Despite a lack of meaningful guidance by the Court, thirty-five states revised their statutes resulting in an array of death schemes and in 1976, the Court reversed the ban after concluding in Gregg v. Georgia, that Georgia’s bifurcated trials, automatic appellate review, and proportionality reviews would adequately prevent “unfettered discretion.” Surprisingly, the Court did not require each of these reforms be included in other states’ new statutes. While some statutes have been deemed unconstitutional since 1976, many of the death penalty laws in the twenty-seven states with active death rows, continue to violate the Constitution, leaving one to ponder the constitutionality of the 1,582 executions since Gregg. Therefore, the lack of plurality and recommendations by the majority in Furman v.

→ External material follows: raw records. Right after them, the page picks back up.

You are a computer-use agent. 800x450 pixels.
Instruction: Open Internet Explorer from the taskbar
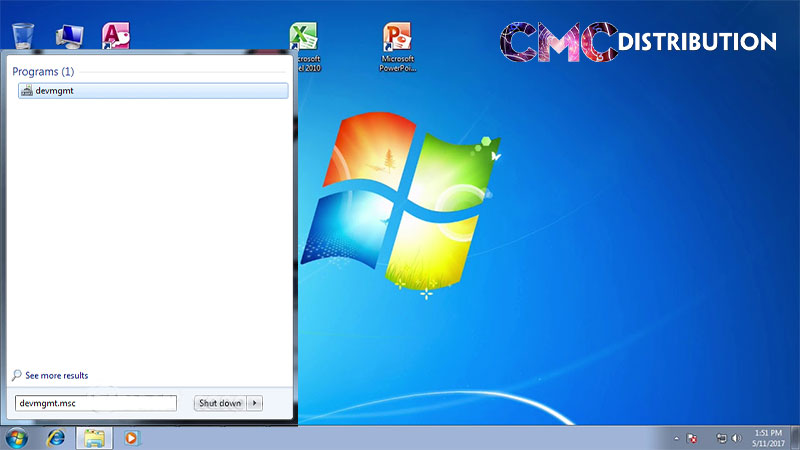(x=56, y=438)
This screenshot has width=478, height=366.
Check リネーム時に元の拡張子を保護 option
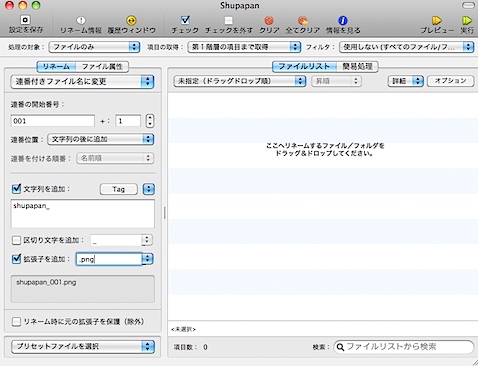[16, 322]
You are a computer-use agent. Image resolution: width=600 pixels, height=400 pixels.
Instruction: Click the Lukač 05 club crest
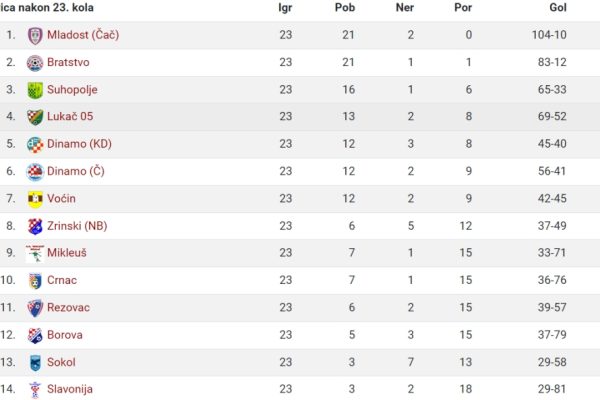[35, 117]
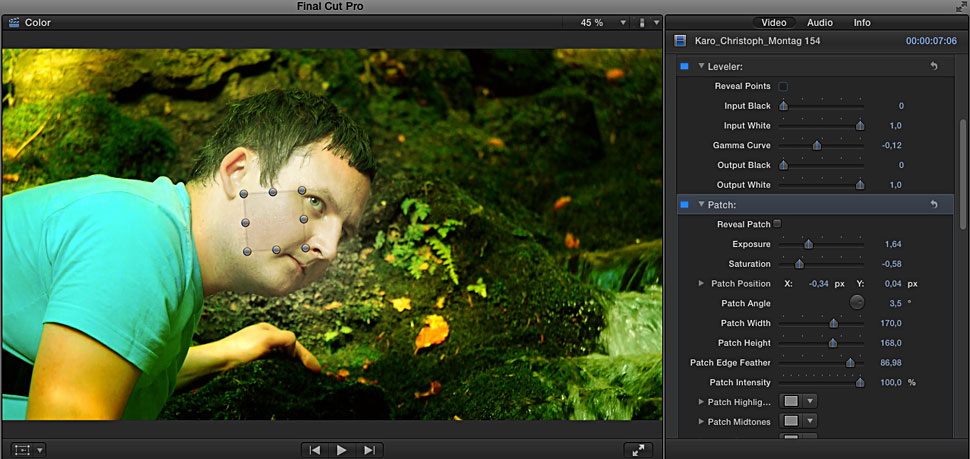
Task: Disable the Leveler effect blue toggle
Action: 684,66
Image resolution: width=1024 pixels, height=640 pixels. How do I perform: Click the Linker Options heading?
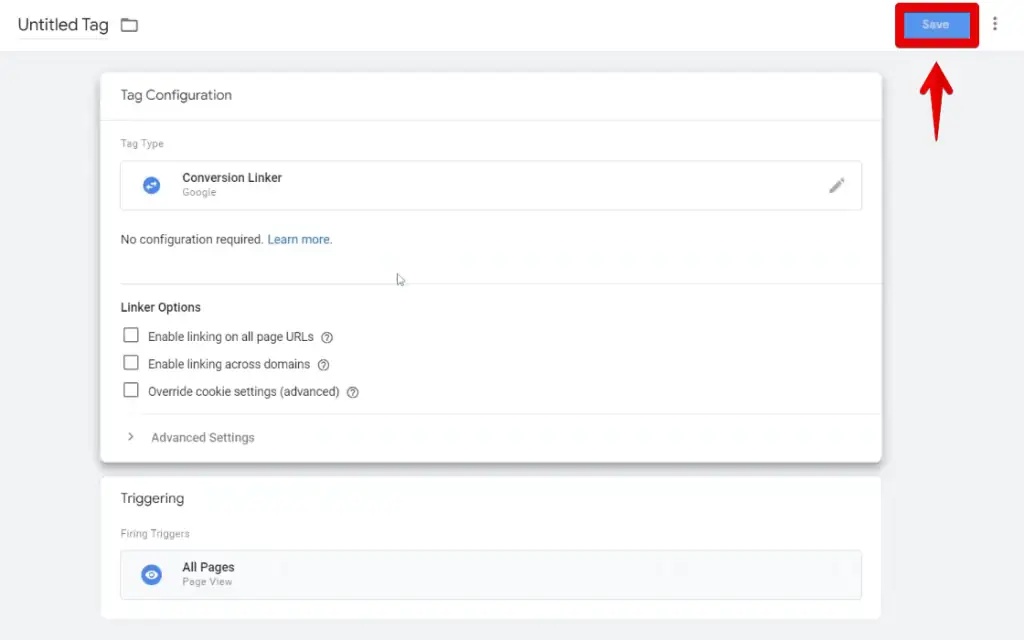point(161,307)
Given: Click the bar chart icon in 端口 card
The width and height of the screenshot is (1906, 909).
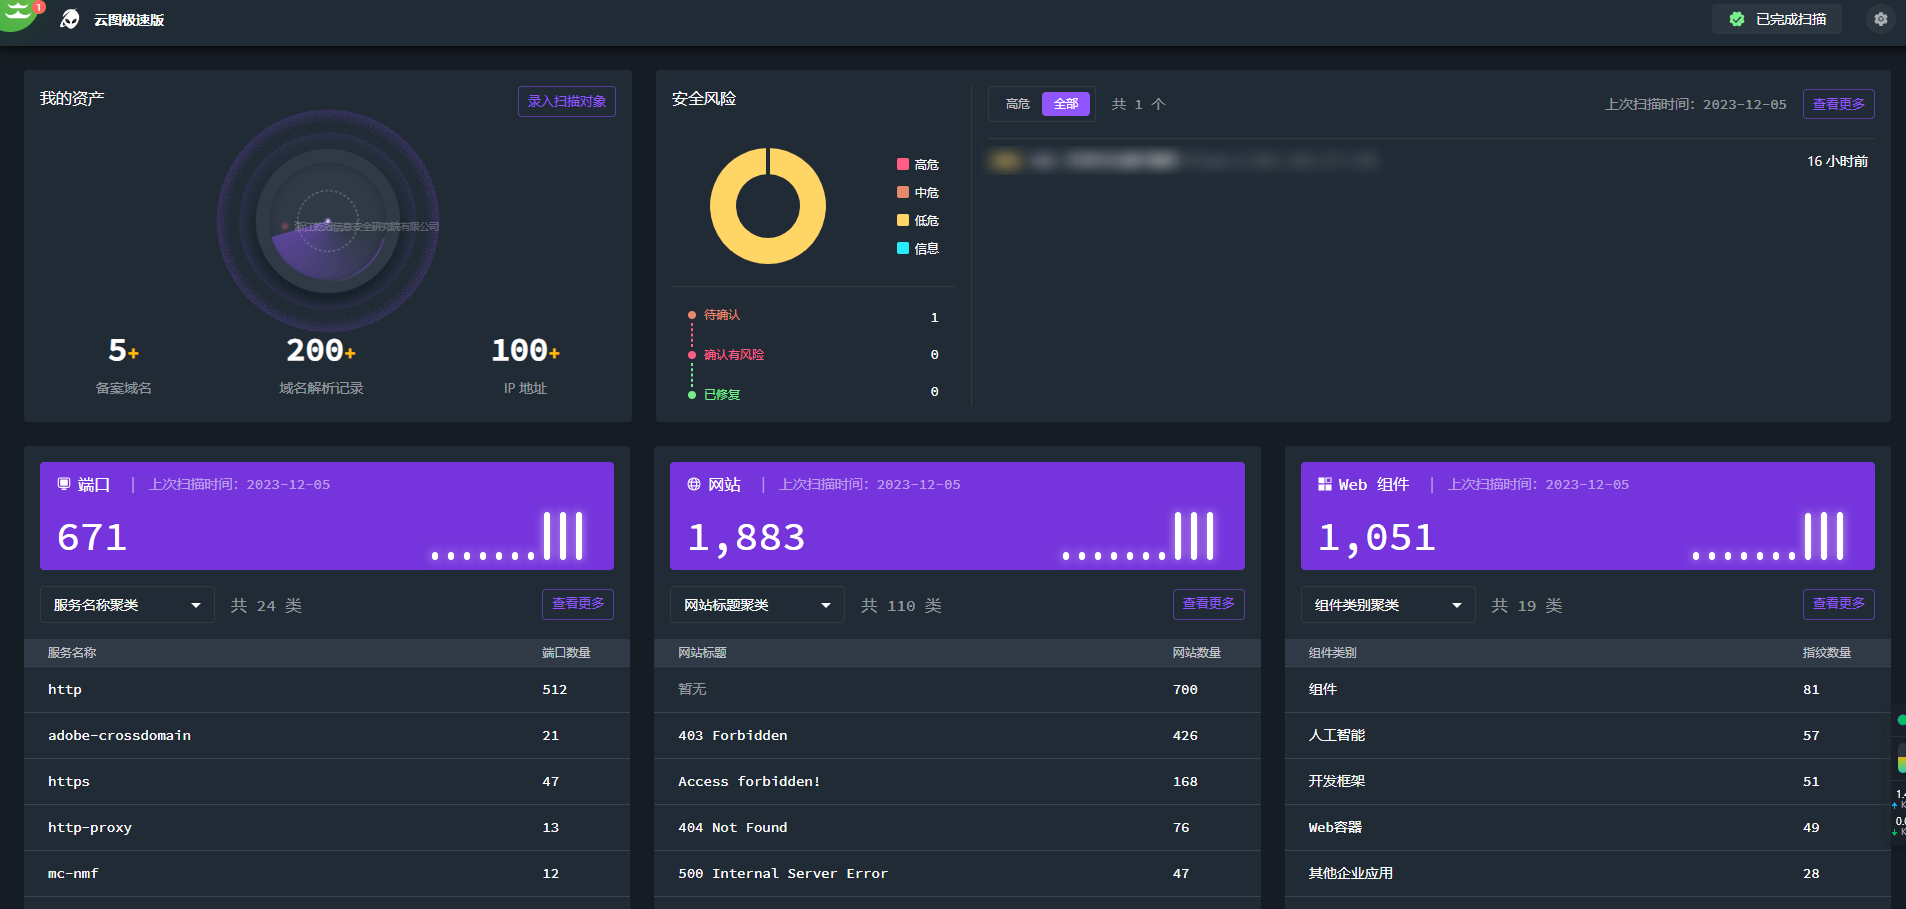Looking at the screenshot, I should pos(562,536).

Georgia, led to hastily approved statutes, continued unbounded discretion and discrimination, and violations of due process when determining death sentences.
“As any first-year law student quickly learns, when the Court invalidates legislation, only careful study and analysis of the Court’s reasoning guides a legislature away from the same constitutional pitfalls in the future. In this regard, the proponents (and a generation of law students) regarded Furman as a disaster.”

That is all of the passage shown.